- Instructions to follow
The word "Switch": in how many lines of the records does it appear? Reply with the number alone.
BEGIN Data
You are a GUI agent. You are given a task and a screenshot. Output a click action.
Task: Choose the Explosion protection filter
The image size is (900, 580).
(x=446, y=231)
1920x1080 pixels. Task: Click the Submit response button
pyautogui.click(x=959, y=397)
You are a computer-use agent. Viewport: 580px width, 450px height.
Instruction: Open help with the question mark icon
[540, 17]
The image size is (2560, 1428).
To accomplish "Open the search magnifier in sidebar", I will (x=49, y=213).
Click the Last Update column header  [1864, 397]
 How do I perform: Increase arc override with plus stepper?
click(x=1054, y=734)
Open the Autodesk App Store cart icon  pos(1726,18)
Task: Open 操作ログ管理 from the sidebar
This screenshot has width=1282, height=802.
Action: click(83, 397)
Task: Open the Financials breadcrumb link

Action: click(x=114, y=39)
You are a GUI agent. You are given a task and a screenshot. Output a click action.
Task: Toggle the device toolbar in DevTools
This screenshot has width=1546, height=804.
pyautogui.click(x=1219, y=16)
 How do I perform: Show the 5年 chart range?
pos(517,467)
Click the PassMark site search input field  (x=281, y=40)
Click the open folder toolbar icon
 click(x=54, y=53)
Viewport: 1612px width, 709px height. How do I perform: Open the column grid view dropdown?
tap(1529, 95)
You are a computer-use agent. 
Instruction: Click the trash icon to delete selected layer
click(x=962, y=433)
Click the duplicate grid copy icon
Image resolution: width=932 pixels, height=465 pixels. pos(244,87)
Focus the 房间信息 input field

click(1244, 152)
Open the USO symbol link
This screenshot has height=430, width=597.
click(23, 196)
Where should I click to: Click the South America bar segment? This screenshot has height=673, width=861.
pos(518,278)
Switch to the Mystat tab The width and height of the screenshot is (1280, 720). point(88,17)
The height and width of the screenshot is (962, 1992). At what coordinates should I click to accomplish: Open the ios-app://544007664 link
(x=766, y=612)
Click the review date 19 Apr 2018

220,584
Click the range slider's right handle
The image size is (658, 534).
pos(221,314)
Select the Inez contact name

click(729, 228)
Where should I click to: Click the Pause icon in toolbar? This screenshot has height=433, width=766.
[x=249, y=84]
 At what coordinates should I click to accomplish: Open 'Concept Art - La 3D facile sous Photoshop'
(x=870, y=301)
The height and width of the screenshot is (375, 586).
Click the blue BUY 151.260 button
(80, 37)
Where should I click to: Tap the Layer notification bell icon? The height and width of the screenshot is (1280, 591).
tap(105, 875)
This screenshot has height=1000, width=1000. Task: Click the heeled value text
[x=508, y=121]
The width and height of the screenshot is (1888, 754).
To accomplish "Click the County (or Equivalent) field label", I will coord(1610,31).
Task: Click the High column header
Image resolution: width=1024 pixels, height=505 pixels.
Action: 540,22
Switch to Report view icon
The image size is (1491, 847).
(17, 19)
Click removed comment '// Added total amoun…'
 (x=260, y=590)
END Data
- Exercise solution
2